Looks like your not getting much help, I have no experience with the new Shure SLX series, nor the G2. However I have worked with the Sennheiser 100 Series Lavs several times. I'm currently using 10 of these for a summer musical. They're performance is pretty good for the price, probably the best bang for the buck wireless rigs out there. I've personally never delt with Sennheiser, but I heard there support is rather cruddy. Although I've never used/heard the SLX series, I'd prefer the sennheisers over them simple because the SLX series use plastic enclosures for all the equpment. While, the 100s have all metal enclosures, and I really like the sennheiser packs a lot. They have a nice plastic cover for all the buttons, which is pretty helpful because most lav techs in HS don't understand the concept of "power locking". The sennheiser seem to be a nicer buy (I believe better performance too), the SLX just feels like shure released it based on capturing more of the market by making a low end selectable frequency wireless system. Just to clear things up, I'm not necessarly a sennheiser guy, I actually prefer shure simple because it's more user friendly and just comes more logical to me. I really like the U and UC series, the ULX series isn't bad but they're plastic enclosures which generally aren't a good long term purchase. Shure are my favorite for the most part, sony I like a lot too, they're actually the hardest to figure out but I've been really impressed with the system's performance at my main facility. But they're really pricey, but they have the most amazing range and clarity.

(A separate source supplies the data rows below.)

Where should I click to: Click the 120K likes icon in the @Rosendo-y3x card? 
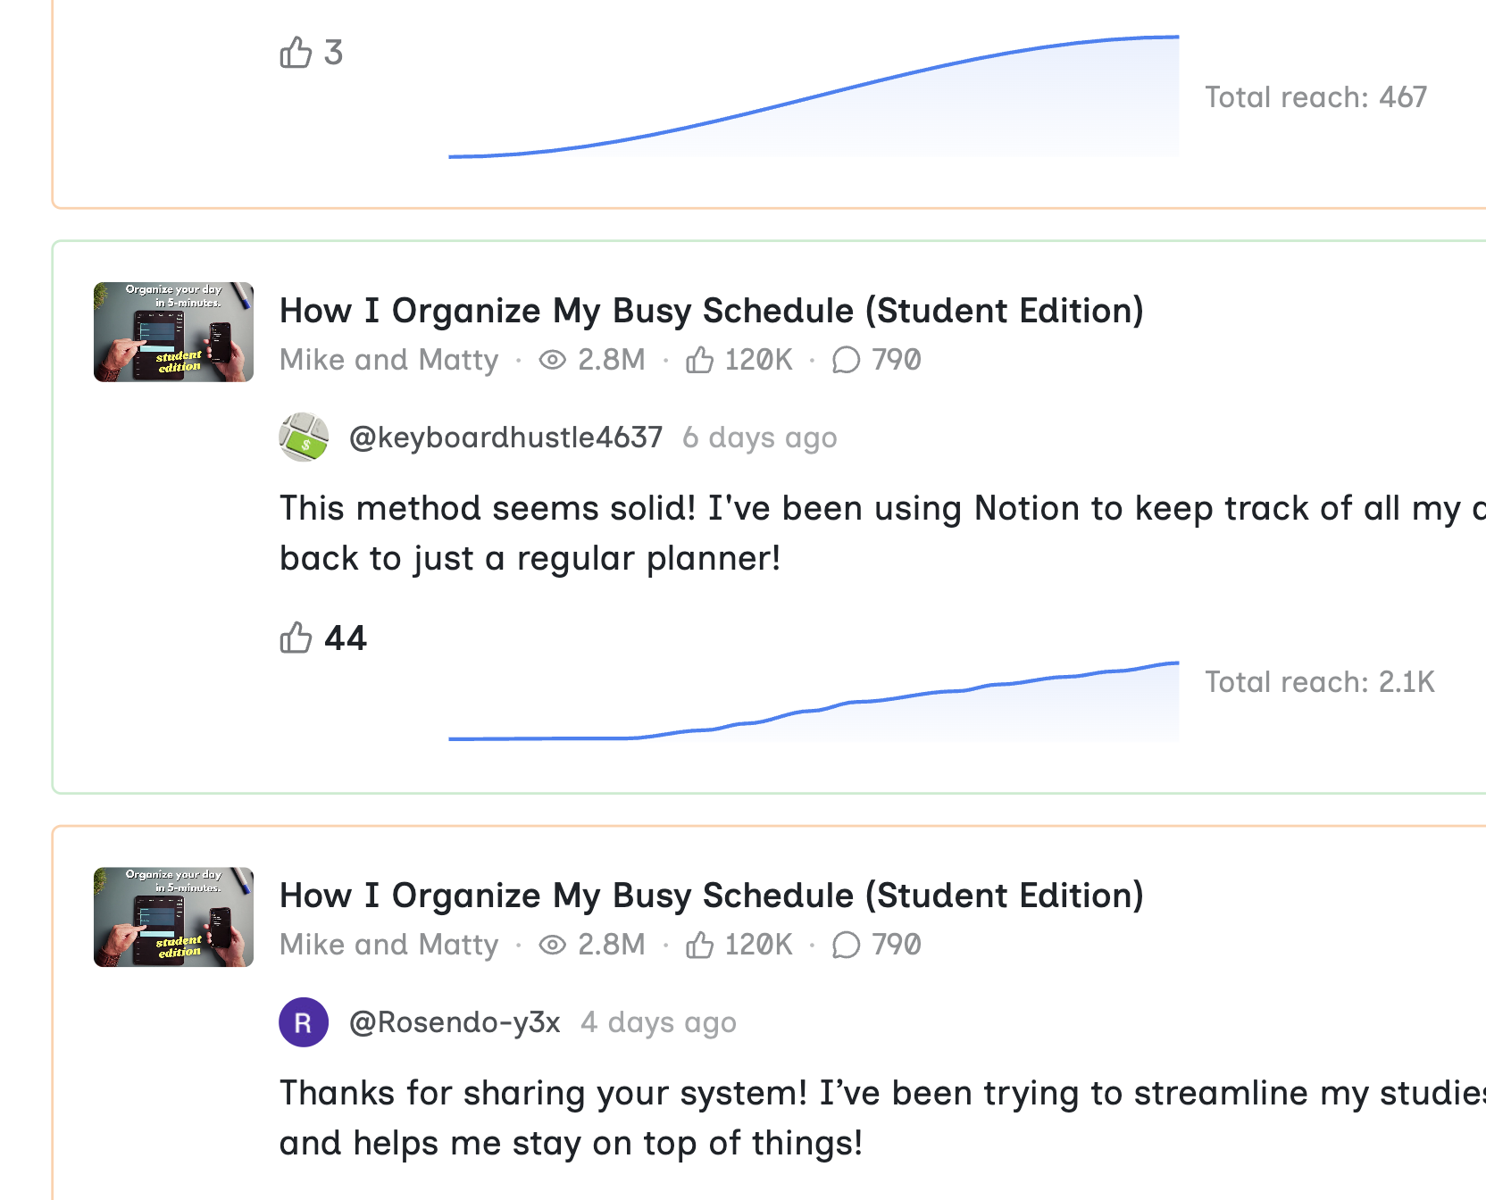699,945
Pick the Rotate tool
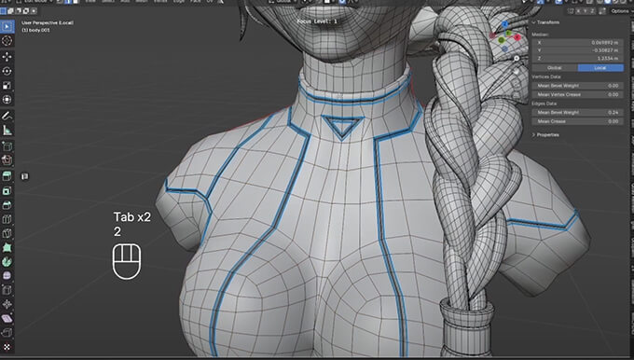The height and width of the screenshot is (360, 634). point(7,71)
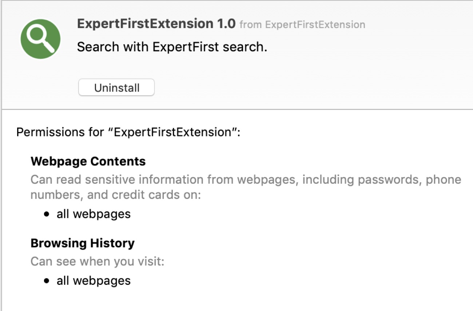Click the green ExpertFirst magnifier icon

pos(40,38)
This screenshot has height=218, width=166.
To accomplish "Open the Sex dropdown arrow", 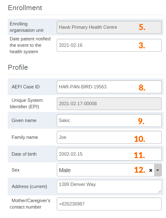I will click(158, 170).
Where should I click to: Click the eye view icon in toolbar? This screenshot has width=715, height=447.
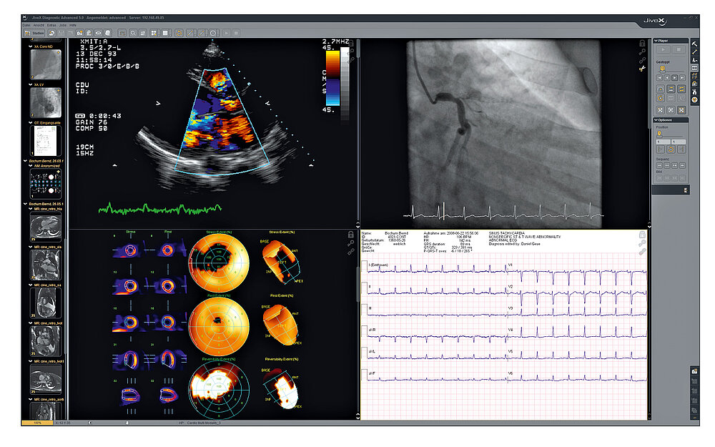click(x=99, y=33)
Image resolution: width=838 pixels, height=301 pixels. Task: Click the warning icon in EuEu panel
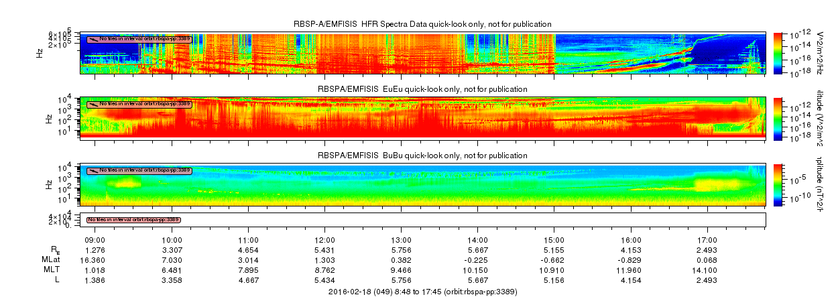(x=93, y=104)
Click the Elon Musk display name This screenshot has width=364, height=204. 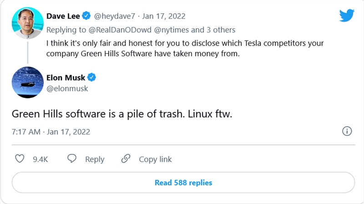66,77

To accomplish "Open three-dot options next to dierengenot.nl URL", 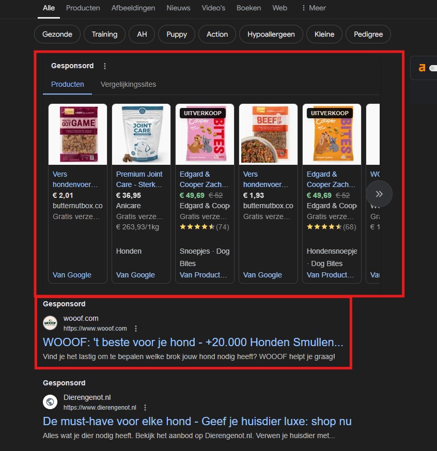I will click(x=145, y=408).
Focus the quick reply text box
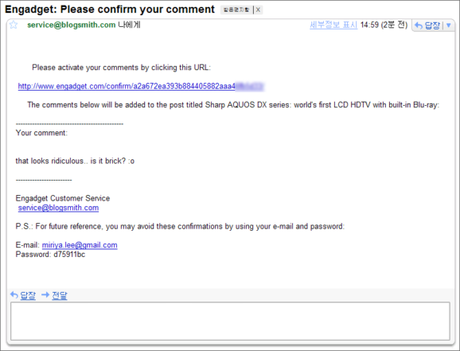This screenshot has width=460, height=351. point(230,321)
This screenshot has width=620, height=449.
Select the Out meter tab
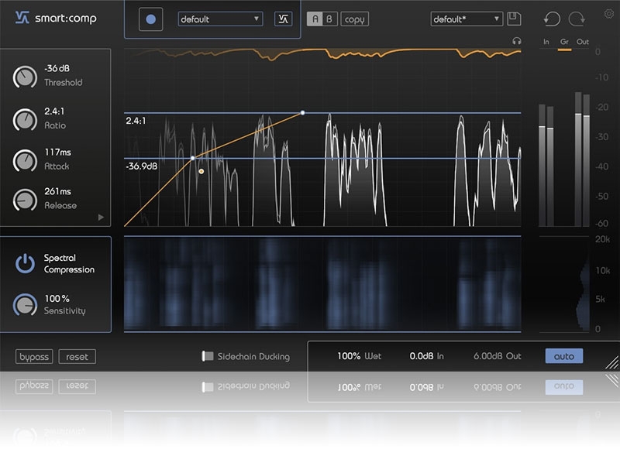[582, 42]
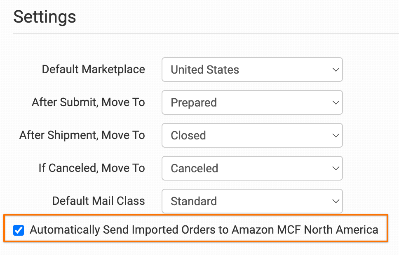399x255 pixels.
Task: Open the Default Marketplace dropdown
Action: pos(252,70)
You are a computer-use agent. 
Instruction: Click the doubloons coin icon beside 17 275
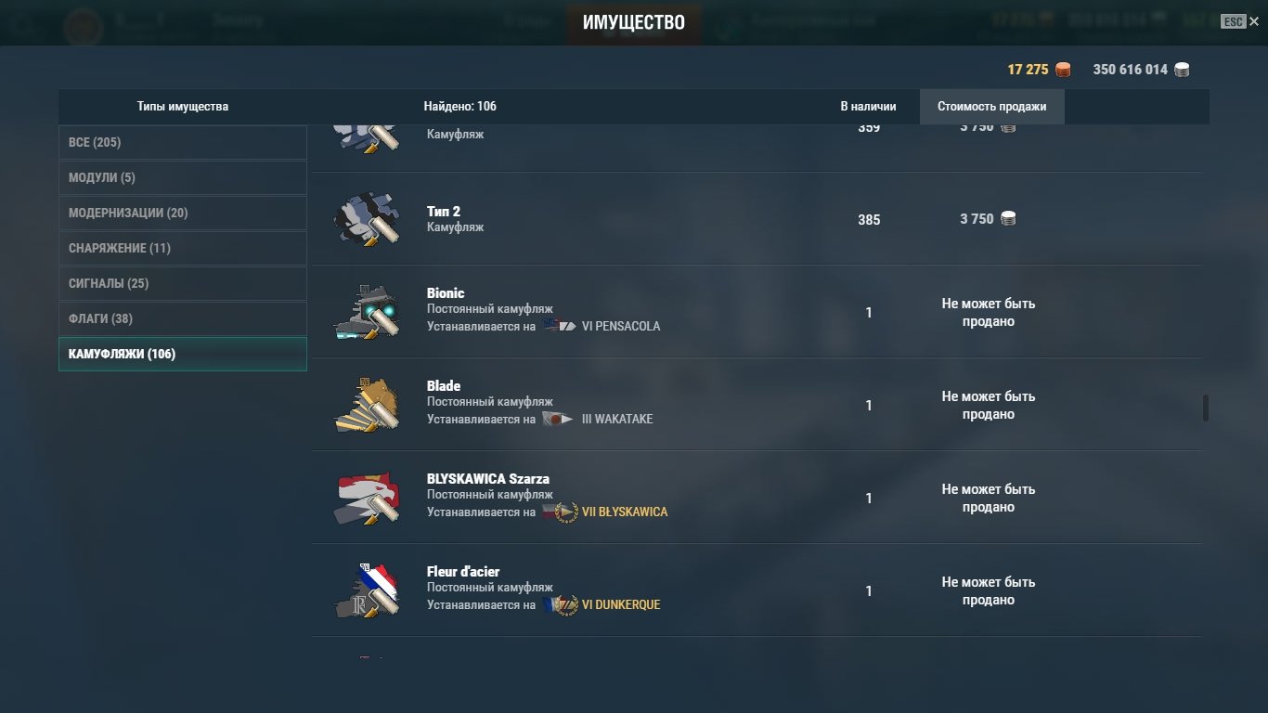[x=1063, y=70]
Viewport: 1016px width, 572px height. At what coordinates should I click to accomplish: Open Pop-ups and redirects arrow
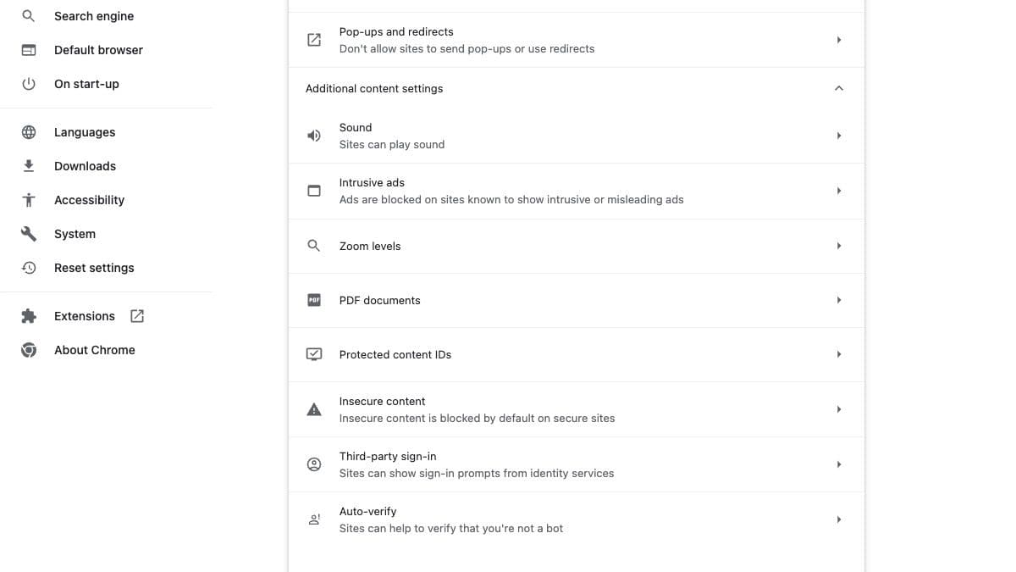(x=838, y=40)
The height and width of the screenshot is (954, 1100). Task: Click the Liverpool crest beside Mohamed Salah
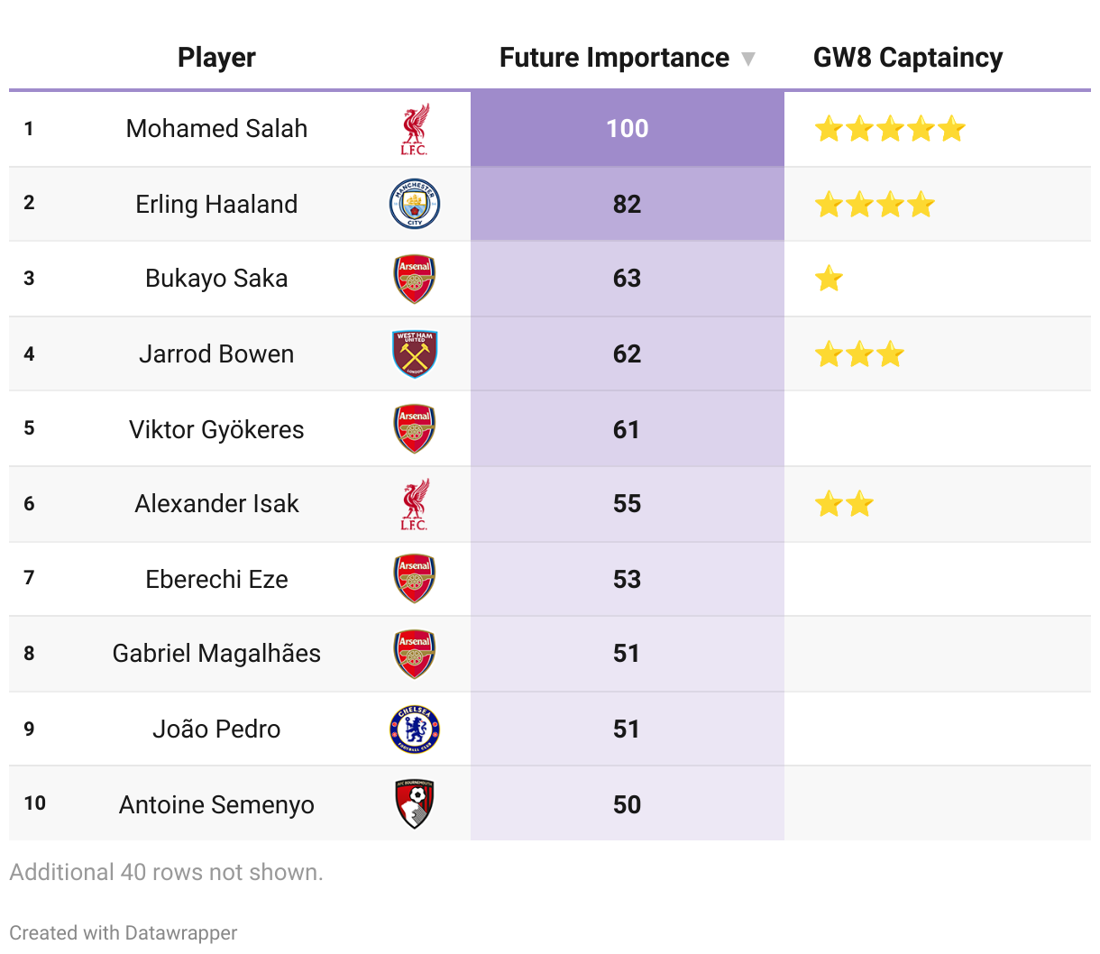(415, 129)
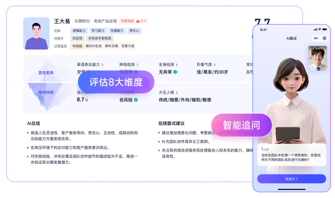Expand 全身检测 details
This screenshot has width=335, height=198.
tap(177, 65)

Anyway, I'm a little off topic. To sum it up, I vote for the G2s.


----------



## Wildcat (Jul 29, 2004)

I have found shure a bit more reliable on the frequency side of the issue, as for quality of the actual product, I would say they are about the same. (Handhelds are about on an equal level, but as for lavs Shure has the upper hand, Sennheiser has annoyed me with fixing cable shorts all the time, haven't fixed my Shures yet.) Shure SLX frequency scan is better. With Sennheiser's products they have multiple frequencies, but only one frequency seems to work well with the transmitter. The rest of the frequencies seem to be for looks. 

My two cents on the issue.

Josh - Central Washington University


----------



## The_Guest (Jul 29, 2004)

Thats one thing I forgot to mention, the Sennheiser mic cables break easily. I don't know if it was just from ware from past productions, but the summer musical I used them we must have replaced 6 mics. I had to take three trips to a repair center during this production. I've never experienced any of this with the Sony's at my main facility, but we generally take better care of our lavs and our wireless is about a year or two newer. But I like the sennheiser mic capsules better, they seem to be smaller and work just as well. They seem to win me over cosmetic-wise. Many shure capsules are huge, they're much larger than some of the really really small Sony mics. Others however are quite tolerable, but overall I'd have to say shure generally has the best wireless performance, not sure about the SLX series though. Sennheisers performance is performance is generally good for the money.


----------



## MikeJM (Jul 30, 2004)

Just to help The_Guest clarify (I was the sound designer for that same production) it wasnt actually the mics breaking and having flaws in the cable, but it was in fact the connection. The connector that comes with the mics are rubber, very cheap and are not removable. When they were repaired a nicer plastic connector with a gold plated jack was put on, and they can take a little more wear and tear. 

You also have to remember that these mics were taking the most serious of abuse. They have been rotated often during productions, they are already a few years old and they are being dropped, and mistreated by high schools actors/actresses despite the best effort of the sound crews.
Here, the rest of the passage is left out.